• **PROMPT**: Present every line of the records below as a numbered list, leaving out the blank lines.

• **LISTING**:
'''

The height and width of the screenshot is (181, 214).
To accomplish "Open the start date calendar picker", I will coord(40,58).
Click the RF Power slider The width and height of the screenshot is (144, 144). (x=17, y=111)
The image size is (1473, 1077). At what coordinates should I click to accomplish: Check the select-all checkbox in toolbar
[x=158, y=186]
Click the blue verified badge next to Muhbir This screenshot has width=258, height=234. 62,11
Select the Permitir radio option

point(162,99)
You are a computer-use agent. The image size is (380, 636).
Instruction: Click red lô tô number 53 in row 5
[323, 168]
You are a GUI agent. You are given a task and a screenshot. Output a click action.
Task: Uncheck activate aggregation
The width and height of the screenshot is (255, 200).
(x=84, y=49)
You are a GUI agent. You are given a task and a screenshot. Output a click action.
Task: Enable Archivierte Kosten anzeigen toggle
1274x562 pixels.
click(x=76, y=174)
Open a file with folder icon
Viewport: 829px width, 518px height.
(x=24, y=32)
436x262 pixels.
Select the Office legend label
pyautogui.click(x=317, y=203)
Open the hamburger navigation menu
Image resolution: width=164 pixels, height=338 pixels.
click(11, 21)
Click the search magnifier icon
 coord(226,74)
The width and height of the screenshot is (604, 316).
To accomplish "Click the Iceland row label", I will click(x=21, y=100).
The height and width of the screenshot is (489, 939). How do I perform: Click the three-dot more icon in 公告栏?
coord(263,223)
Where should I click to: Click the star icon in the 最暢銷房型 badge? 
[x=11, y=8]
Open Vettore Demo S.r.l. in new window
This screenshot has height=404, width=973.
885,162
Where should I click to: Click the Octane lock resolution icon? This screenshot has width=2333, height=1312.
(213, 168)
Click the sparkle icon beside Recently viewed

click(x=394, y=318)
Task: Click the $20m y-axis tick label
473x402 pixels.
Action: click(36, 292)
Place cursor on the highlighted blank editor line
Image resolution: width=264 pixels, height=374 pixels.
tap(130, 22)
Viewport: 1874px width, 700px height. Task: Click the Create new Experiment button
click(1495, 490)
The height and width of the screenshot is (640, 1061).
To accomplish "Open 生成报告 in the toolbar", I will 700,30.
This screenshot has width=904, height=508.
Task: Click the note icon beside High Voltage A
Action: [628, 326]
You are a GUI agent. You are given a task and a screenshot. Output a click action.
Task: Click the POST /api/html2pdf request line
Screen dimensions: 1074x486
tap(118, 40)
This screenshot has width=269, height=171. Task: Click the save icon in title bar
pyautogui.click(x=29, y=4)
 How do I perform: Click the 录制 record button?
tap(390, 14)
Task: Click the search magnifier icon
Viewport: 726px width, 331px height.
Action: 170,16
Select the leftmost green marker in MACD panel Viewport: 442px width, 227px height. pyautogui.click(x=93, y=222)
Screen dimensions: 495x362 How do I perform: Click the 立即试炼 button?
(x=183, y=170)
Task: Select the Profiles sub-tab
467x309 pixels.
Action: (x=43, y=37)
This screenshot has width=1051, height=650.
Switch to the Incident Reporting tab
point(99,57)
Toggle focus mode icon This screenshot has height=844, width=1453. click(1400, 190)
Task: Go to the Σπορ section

'''

• **CORRECT OUTPUT**:
1. The height and width of the screenshot is (181, 214).
2. To accomplish "Open the start date calendar picker", I will coord(40,58).
3. Click the RF Power slider The width and height of the screenshot is (144, 144). (x=17, y=111)
4. The image size is (1473, 1077). At what coordinates should I click to accomplish: Check the select-all checkbox in toolbar
5. [x=158, y=186]
6. Click the blue verified badge next to Muhbir This screenshot has width=258, height=234. 62,11
7. Select the Permitir radio option
8. point(162,99)
9. You are a computer-use agent. The image size is (380, 636).
10. Instruction: Click red lô tô number 53 in row 5
11. [323, 168]
12. You are a GUI agent. You are given a task and a screenshot. Output a click action.
13. Task: Uncheck activate aggregation
14. The width and height of the screenshot is (255, 200).
15. (x=84, y=49)
16. You are a GUI agent. You are given a task and a screenshot. Output a click action.
17. Task: Enable Archivierte Kosten anzeigen toggle
18. 1274x562 pixels.
19. click(x=76, y=174)
20. Open a file with folder icon
21. Viewport: 829px width, 518px height.
22. (x=24, y=32)
23. 436x262 pixels.
24. Select the Office legend label
25. pyautogui.click(x=317, y=203)
26. Open the hamburger navigation menu
27. Image resolution: width=164 pixels, height=338 pixels.
28. click(11, 21)
29. Click the search magnifier icon
30.  coord(226,74)
31. The width and height of the screenshot is (604, 316).
32. To accomplish "Click the Iceland row label", I will click(x=21, y=100).
33. The height and width of the screenshot is (489, 939). How do I perform: Click the three-dot more icon in 公告栏?
34. coord(263,223)
35. Where should I click to: Click the star icon in the 最暢銷房型 badge? 
36. [x=11, y=8]
37. Open Vettore Demo S.r.l. in new window
38. This screenshot has height=404, width=973.
39. 885,162
40. Where should I click to: Click the Octane lock resolution icon? This screenshot has width=2333, height=1312.
41. (213, 168)
42. Click the sparkle icon beside Recently viewed
43. click(x=394, y=318)
44. Task: Click the $20m y-axis tick label
45. 473x402 pixels.
46. Action: click(36, 292)
47. Place cursor on the highlighted blank editor line
48. Image resolution: width=264 pixels, height=374 pixels.
49. tap(130, 22)
50. Viewport: 1874px width, 700px height. Task: Click the Create new Experiment button
51. click(1495, 490)
52. The height and width of the screenshot is (640, 1061).
53. To accomplish "Open 生成报告 in the toolbar", I will 700,30.
54. This screenshot has width=904, height=508.
55. Task: Click the note icon beside High Voltage A
56. Action: [628, 326]
57. You are a GUI agent. You are given a task and a screenshot. Output a click action.
58. Task: Click the POST /api/html2pdf request line
59. Screen dimensions: 1074x486
60. tap(118, 40)
61. This screenshot has width=269, height=171. Task: Click the save icon in title bar
62. pyautogui.click(x=29, y=4)
63.  How do I perform: Click the 录制 record button?
64. tap(390, 14)
65. Task: Click the search magnifier icon
66. Viewport: 726px width, 331px height.
67. Action: 170,16
68. Select the leftmost green marker in MACD panel Viewport: 442px width, 227px height. pyautogui.click(x=93, y=222)
69. Screen dimensions: 495x362 How do I perform: Click the 立即试炼 button?
70. (x=183, y=170)
71. Task: Select the Profiles sub-tab
72. 467x309 pixels.
73. Action: (x=43, y=37)
74. This screenshot has width=1051, height=650.
75. Switch to the Incident Reporting tab
76. point(99,57)
77. Toggle focus mode icon This screenshot has height=844, width=1453. click(1400, 190)
78. Task: Go to the Σπορ section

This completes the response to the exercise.